Infarct patterns on brain imaging contribute to the etiologic classification of ischemic stroke. However, the association of specific subtypes of infarcts and etiologic mechanisms is often weak, and acute lesions are frequently missed on initial computed tomography (CT). Diffusion-weighted imaging (DWI) is superior in visualizing acute ischemic lesions as compared to CT and conventional magnetic resonance imaging (MRI). In our prospective study, we addressed the question whether a distinct pattern of infarction on DWI is associated with infarct etiology and clinical outcome.


Sixty-two patients with clinical signs of acute ischemic stroke and negative acute CT upon admission underwent DWI within 10 days after the ictus. Neurological status was documented using the NIH stroke scale. A scattered lesion pattern was defined by at least 2 separate hyperintense DWI lesions within the territory of one of the major cerebral arteries. Ischemic lesions were defined as acute if the region was demarcated strongly hyperintense in all DW images, and if the apparent diffusion coefficient was below normal.

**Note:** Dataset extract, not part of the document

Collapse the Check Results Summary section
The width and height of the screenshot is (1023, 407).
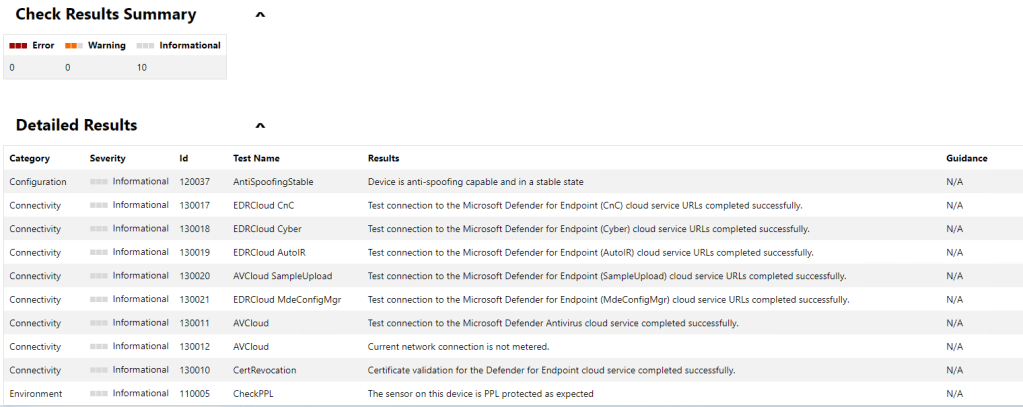[x=260, y=15]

In 32 patients, DWI revealed a scattered lesion pattern, while in 30 patients a single acute lesion was detected. In patients with scattered lesions, potential arterial or cardiac embolic sources were detected in 26 patients (81.3%), as compared to 5 patients (16.6%) in the group with single lesions (chi(2) test, p < 0.0001). The neurological status of patients with scattered lesions improved significantly more than among patients with single lesions (Mann-Whitney test, p < 0.0003).


A scattered lesion pattern on DWI in patients with acute brain infarction and negative initial CT scan is associated with an embolic etiology and may indicate a favorable clinical outcome.